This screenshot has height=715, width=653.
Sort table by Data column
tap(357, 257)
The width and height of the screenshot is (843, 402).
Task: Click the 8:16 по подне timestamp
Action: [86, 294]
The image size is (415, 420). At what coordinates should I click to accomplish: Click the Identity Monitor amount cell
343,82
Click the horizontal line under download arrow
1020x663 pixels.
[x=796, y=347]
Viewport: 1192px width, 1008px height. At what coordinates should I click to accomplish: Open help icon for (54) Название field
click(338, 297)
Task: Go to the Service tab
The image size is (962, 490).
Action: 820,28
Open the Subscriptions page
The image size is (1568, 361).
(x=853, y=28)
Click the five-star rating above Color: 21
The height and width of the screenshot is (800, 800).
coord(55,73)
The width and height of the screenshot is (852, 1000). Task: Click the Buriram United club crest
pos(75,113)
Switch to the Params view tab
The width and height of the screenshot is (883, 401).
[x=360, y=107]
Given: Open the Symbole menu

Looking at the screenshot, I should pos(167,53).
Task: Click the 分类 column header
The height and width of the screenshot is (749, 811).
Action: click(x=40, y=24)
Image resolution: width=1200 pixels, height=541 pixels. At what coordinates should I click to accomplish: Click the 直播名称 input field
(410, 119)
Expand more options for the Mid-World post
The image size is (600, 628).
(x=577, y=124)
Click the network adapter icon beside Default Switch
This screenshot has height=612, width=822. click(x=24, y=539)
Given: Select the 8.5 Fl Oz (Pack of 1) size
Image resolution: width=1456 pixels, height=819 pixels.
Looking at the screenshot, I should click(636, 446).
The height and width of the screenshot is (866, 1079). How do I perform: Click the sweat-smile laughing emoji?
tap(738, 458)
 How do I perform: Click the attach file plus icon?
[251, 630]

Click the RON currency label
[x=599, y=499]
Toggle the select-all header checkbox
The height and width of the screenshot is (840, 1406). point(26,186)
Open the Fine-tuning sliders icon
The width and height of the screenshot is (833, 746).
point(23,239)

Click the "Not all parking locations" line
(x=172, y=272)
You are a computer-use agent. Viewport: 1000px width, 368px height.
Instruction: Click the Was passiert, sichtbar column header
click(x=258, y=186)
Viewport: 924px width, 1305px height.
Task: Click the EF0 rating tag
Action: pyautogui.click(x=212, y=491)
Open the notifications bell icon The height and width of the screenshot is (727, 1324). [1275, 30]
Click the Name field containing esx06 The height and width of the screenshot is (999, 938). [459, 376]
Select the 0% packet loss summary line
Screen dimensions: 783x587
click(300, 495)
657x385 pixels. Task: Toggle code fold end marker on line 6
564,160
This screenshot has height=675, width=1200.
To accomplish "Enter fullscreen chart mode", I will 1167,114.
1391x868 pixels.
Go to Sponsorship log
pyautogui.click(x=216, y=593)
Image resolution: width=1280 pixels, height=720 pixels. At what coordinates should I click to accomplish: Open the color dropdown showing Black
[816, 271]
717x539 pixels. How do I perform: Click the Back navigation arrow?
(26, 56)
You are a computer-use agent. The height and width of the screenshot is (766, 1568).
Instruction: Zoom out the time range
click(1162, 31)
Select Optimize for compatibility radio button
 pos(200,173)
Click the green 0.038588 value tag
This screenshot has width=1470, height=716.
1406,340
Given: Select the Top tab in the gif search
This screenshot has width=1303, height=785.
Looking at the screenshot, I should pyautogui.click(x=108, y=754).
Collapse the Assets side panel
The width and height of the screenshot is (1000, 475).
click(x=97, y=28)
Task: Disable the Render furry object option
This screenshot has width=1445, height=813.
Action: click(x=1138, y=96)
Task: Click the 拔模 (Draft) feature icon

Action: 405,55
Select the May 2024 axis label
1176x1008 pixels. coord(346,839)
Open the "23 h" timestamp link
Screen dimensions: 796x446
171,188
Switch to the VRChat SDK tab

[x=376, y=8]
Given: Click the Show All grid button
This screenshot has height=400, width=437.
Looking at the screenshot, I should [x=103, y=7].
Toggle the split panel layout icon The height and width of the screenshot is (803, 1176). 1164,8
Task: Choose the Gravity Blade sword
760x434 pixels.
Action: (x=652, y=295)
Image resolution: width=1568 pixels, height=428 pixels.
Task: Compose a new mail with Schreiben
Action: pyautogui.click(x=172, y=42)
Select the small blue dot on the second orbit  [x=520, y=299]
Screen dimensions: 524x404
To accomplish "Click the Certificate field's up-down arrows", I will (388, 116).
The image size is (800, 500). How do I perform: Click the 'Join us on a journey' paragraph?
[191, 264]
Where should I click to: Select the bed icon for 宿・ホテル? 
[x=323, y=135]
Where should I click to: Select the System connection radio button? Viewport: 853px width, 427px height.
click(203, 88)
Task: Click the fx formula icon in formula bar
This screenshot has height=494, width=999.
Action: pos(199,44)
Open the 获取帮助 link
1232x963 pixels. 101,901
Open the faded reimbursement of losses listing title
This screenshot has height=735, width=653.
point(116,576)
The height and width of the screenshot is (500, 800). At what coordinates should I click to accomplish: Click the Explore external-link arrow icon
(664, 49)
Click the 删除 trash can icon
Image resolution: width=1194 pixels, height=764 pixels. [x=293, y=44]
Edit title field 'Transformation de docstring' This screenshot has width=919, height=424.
■ ■ ■
=== Brief ===
Each line of the records above should be copied exactly.

=== Task result ===
This screenshot has height=715, width=653.
Sort table by Data column
tap(357, 257)
The width and height of the screenshot is (843, 402).
Task: Click the 8:16 по подне timestamp
Action: [86, 294]
The image size is (415, 420). At what coordinates should I click to accomplish: Click the Identity Monitor amount cell
343,82
Click the horizontal line under download arrow
1020x663 pixels.
[x=796, y=347]
Viewport: 1192px width, 1008px height. At what coordinates should I click to accomplish: Open help icon for (54) Название field
click(338, 297)
Task: Go to the Service tab
The image size is (962, 490).
Action: 820,28
Open the Subscriptions page
The image size is (1568, 361).
(x=853, y=28)
Click the five-star rating above Color: 21
The height and width of the screenshot is (800, 800).
coord(55,73)
The width and height of the screenshot is (852, 1000). Task: Click the Buriram United club crest
pos(75,113)
Switch to the Params view tab
The width and height of the screenshot is (883, 401).
[x=360, y=107]
Given: Open the Symbole menu

Looking at the screenshot, I should pos(167,53).
Task: Click the 分类 column header
The height and width of the screenshot is (749, 811).
Action: click(x=40, y=24)
Image resolution: width=1200 pixels, height=541 pixels. At what coordinates should I click to accomplish: Click the 直播名称 input field
(410, 119)
Expand more options for the Mid-World post
The image size is (600, 628).
(x=577, y=124)
Click the network adapter icon beside Default Switch
This screenshot has height=612, width=822. click(x=24, y=539)
Given: Select the 8.5 Fl Oz (Pack of 1) size
Image resolution: width=1456 pixels, height=819 pixels.
Looking at the screenshot, I should click(636, 446).
The height and width of the screenshot is (866, 1079). How do I perform: Click the sweat-smile laughing emoji?
tap(738, 458)
 How do I perform: Click the attach file plus icon?
[251, 630]

Click the RON currency label
[x=599, y=499]
Toggle the select-all header checkbox
The height and width of the screenshot is (840, 1406). point(26,186)
Open the Fine-tuning sliders icon
The width and height of the screenshot is (833, 746).
point(23,239)

Click the "Not all parking locations" line
(x=172, y=272)
You are a computer-use agent. Viewport: 1000px width, 368px height.
Instruction: Click the Was passiert, sichtbar column header
click(x=258, y=186)
Viewport: 924px width, 1305px height.
Task: Click the EF0 rating tag
Action: pyautogui.click(x=212, y=491)
Open the notifications bell icon The height and width of the screenshot is (727, 1324). [1275, 30]
Click the Name field containing esx06 The height and width of the screenshot is (999, 938). [459, 376]
Select the 0% packet loss summary line
Screen dimensions: 783x587
click(300, 495)
657x385 pixels. Task: Toggle code fold end marker on line 6
564,160
This screenshot has height=675, width=1200.
To accomplish "Enter fullscreen chart mode", I will 1167,114.
1391x868 pixels.
Go to Sponsorship log
pyautogui.click(x=216, y=593)
Image resolution: width=1280 pixels, height=720 pixels. At what coordinates should I click to accomplish: Open the color dropdown showing Black
[816, 271]
717x539 pixels. How do I perform: Click the Back navigation arrow?
(26, 56)
You are a computer-use agent. The height and width of the screenshot is (766, 1568).
Instruction: Zoom out the time range
click(1162, 31)
Select Optimize for compatibility radio button
 pos(200,173)
Click the green 0.038588 value tag
This screenshot has width=1470, height=716.
1406,340
Given: Select the Top tab in the gif search
This screenshot has width=1303, height=785.
Looking at the screenshot, I should pyautogui.click(x=108, y=754).
Collapse the Assets side panel
The width and height of the screenshot is (1000, 475).
click(x=97, y=28)
Task: Disable the Render furry object option
This screenshot has width=1445, height=813.
Action: click(x=1138, y=96)
Task: Click the 拔模 (Draft) feature icon

Action: 405,55
Select the May 2024 axis label
1176x1008 pixels. coord(346,839)
Open the "23 h" timestamp link
Screen dimensions: 796x446
171,188
Switch to the VRChat SDK tab

[x=376, y=8]
Given: Click the Show All grid button
This screenshot has height=400, width=437.
Looking at the screenshot, I should [x=103, y=7].
Toggle the split panel layout icon The height and width of the screenshot is (803, 1176). 1164,8
Task: Choose the Gravity Blade sword
760x434 pixels.
Action: (x=652, y=295)
Image resolution: width=1568 pixels, height=428 pixels.
Task: Compose a new mail with Schreiben
Action: pyautogui.click(x=172, y=42)
Select the small blue dot on the second orbit  [x=520, y=299]
Screen dimensions: 524x404
To accomplish "Click the Certificate field's up-down arrows", I will (388, 116).
The image size is (800, 500). How do I perform: Click the 'Join us on a journey' paragraph?
[191, 264]
Where should I click to: Select the bed icon for 宿・ホテル? 
[x=323, y=135]
Where should I click to: Select the System connection radio button? Viewport: 853px width, 427px height.
click(203, 88)
Task: Click the fx formula icon in formula bar
This screenshot has height=494, width=999.
Action: pos(199,44)
Open the 获取帮助 link
1232x963 pixels. 101,901
Open the faded reimbursement of losses listing title
This screenshot has height=735, width=653.
point(116,576)
The height and width of the screenshot is (500, 800). At what coordinates should I click to accomplish: Click the Explore external-link arrow icon
(664, 49)
Click the 删除 trash can icon
Image resolution: width=1194 pixels, height=764 pixels. [x=293, y=44]
Edit title field 'Transformation de docstring' This screenshot has width=919, height=424.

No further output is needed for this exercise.